Source -
Monday 28 May 2012

3D economics, Disposable income, Demand and Debt.


A diagram illustrating how "austerity reduces aggregate
demand and damages the economy.
Thanks to their pushing through of ideologically driven neoliberal policies under the guise of "austerity" the Tory led Coalition government have dumped the UK economy back into recession. It is not like they were not warned, even the Labour party opposition that were daft enough to deregulate the banks and then oversee the inflation and implosion of the biggest speculative bubble in UK history had the wits to point out to the Tories that "cutting too deep and too fast would be bad for the economy". Plenty of people predicted that Tory austerity would be self-defeating, but they had already set out their ideological stance that the only solution to the economic crisis must be "more of the same" neoliberal dogma that caused it in the first place, a position heavily reliant on the "great neoliberal lie" that state spending, not reckless financial sector gambling caused the crisis.

Why was it so obvious that the Tory austerity drive would be so counterproductive? To explain it in simplistic terms that even Tories can understand, I propose that the current economic chaos should be considered in terms of the 3Ds of economics; Disposable income, Demand and Debt. I am then going to consider whether these "cut now, think later" austerity policies have come about due to economic incompetence and if not, what the real unstated reasons for inflicting them might actually be.

Disposable income, Demand and Debt

It is stunningly obvious that reducing the amount of disposable income in the system through "austerity measures" and stagflationary central bank policies (money printing whilst keeping interest rates ridiculously low) will cause dramatic reductions in economic demand. If people have less disposable income to spend, they tend to reduce expenditure. On a small or short-term scale this wouldn't be too bad, but if government policy forces millions of people to simultaneously cut back spending, the wider economy suffers, as reduced sales cause relatively static production overheads to take up greater proportions of production costs. This means that the private sector is forced to either cut dividends or reduce salaries (by laying off the workforce or imposing pay freezes) both of which create further reductions in disposable income and therefore reductions in economic demand, potentially triggering an economic death spiral. The other option for private sector enterprises is to cut expenditure on research and development, modernisation and training, damaging the long-term economic prospects of the business, and harming future economic productivity.

Collected data -
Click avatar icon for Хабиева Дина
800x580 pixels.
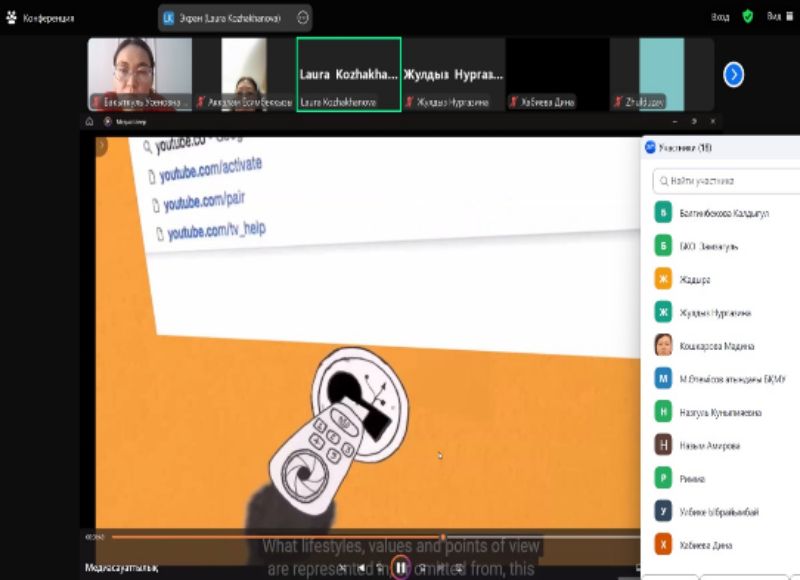[663, 544]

Set tasks -
1. Translate this sentence from the austerity post into Spanish: "If people have less disposable income to spend, they tend to reduce expenditure."
2. Quote the austerity post from "Monday 28 May" up to and including "damages the economy.".

Answers given -
1. Si las personas tienen menos ingresos disponibles para gastar, tienden a reducir el gasto.

2.
Monday 28 May 2012

3D economics, Disposable income, Demand and Debt.


A diagram illustrating how "austerity reduces aggregate
demand and damages the economy.